I baked a basic white cake from Cooking Light magazine into three small 5-inch layers and then saved the rest of the batter for cupcakes.  You could skip the fondant and simply ice the cake with buttercream frosting or make candy corn cupcakes by layering one spoonful each of yellow batter, orange batter and white batter into cupcake liners.  However you do it, candy corns make the perfect {and easy} cake decorating garnish. 

5.0 from 1 reviews
Candy Corn Cake
Author: 
Recipe type: Dessert
Prep time: 
Cook time: 
Total time: 
Serves: 8+
 
The ever-popular Halloween candy presented the perfect inspiration for a fondant layer cake. I knew that I could use basic food coloring and get perfectly colored candy corn layers. This time I wanted to see if I could achieve a similar result with natural dyes.
Ingredients
White Cake
  • 3½ cups flour
  • 2 tsp baking powder
  • ½ tsp baking soda
  • 1¾ cups sugar
  • ¼ cup butter
  • 1½ Tbsp oil
  • 2 egg whites
  • 1⅔ cups milk
  • ½ cup plain, fat-free yogurt
  • 2½ tsp vanilla
Natural Orange Dye Options
  • Carrot juice
  • Pumpkin puree
  • Grated carrots
Natural Yellow Dye Options
  • Egg Yolk
  • Small amount of pumpkin puree
Buttercream Frosting
  • 3 ¾ cups powdered sugar
  • ½ cup butter, softened
  • 1 tsp vanilla
  • 3 Tbsp milk
  • White Fondant, optional
  • Candy corn, optional garnish
Instructions
White Cake
  1. Cream the butter, oil and sugar.
  2. Add the egg whites and beat well.
  3. Add the vanilla, milk and yogurt alternately with the flour, baking powder and baking soda.

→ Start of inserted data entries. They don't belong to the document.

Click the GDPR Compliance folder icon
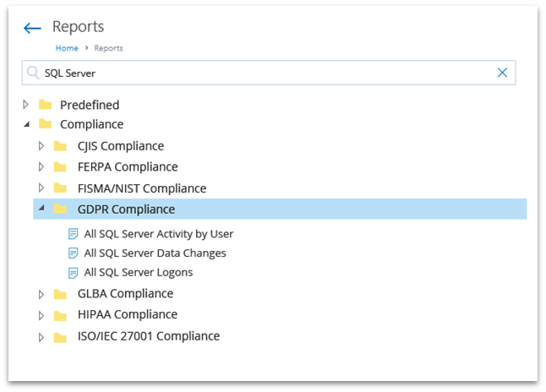This screenshot has width=546, height=392. (60, 210)
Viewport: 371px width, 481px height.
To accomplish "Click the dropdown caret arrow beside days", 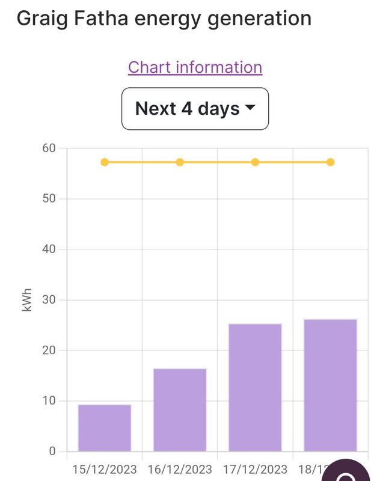I will tap(250, 108).
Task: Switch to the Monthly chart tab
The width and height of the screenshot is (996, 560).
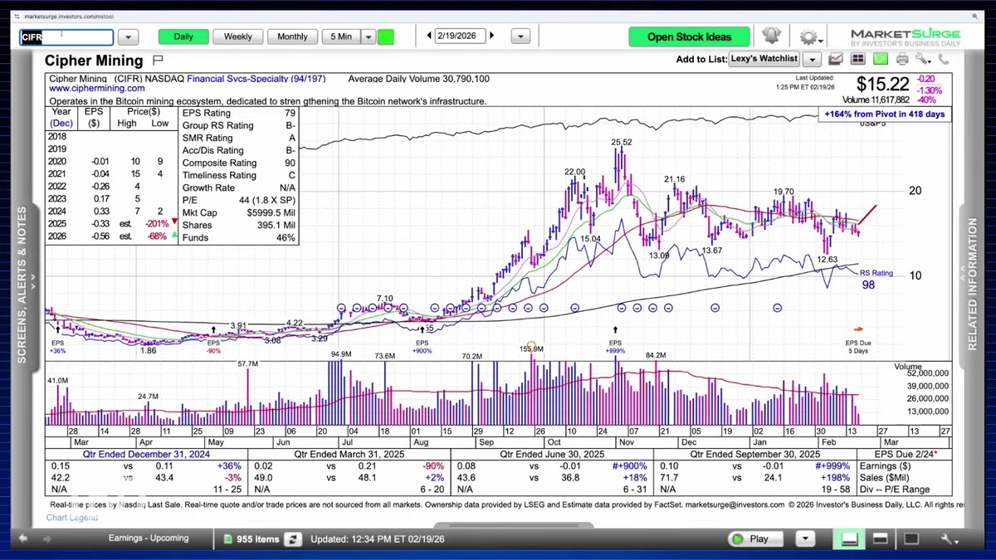Action: pos(292,37)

  4. Divide the batter into three bowls and use natural dyes or food color to dye some of the batter yellow and some of the batter orange.
  5. Pour the cake batter into 3 greased and floured 8-inch round cake pans or lined cupcake tins or the equivalent.
  6. Bake the cake at 350 degrees for 25 minutes or until the cake is a light golden brown and a toothpick comes out clean. The top of the cake should spring back to the touch. Cupcakes will cook for less time, around 15 minutes.
Buttercream Frosting
  1. Mix the ingredients and beat for several minutes until a smooth, creamy frosting forms.
  2. Ice the cake and refrigerate leftover frosting in a sealed container.
Assembling the Cake
  1. Level the cakes with a serrated knife.
  2. Place the yellow layer on the cake stand.
  3. Spread a thin layer of buttercream frosting on the top.
  4. Place the orange layer on top of the frosting and spread a thin layer of frosting on the top.
  5. Place the white layer on top and spread a thin layer of frosting on the top.
  6. Coat the sides of the cake with frosting and spread it thinly and smoothly with a knife or spatula to create a crumb coating.
  7. Place the cake in the refrigerator for 30 minutes to an hour, or until the frosting hardens.
  8. Ice the cake with final layer of buttercream frosting or use fondant to finish the cake.
  9. Following the instructions on the box of fondant, knead the fondant on a clean, smooth work surface that has been lightly dusted with powdered sugar.
  10. Roll out the fondant until it is ⅛-1/4 - inch thick and large enough to cover the top and sides of the cake.
  11. Lift the fondant sheet and place it over the cake, using a rolling pin to smooth the fondant.
  12. Trim excess fondant around the base of the cake with a pizza cutter.
  13. Decorate the cake as desired, garnishing it with candy corns and ribbon to finish the bottom edge.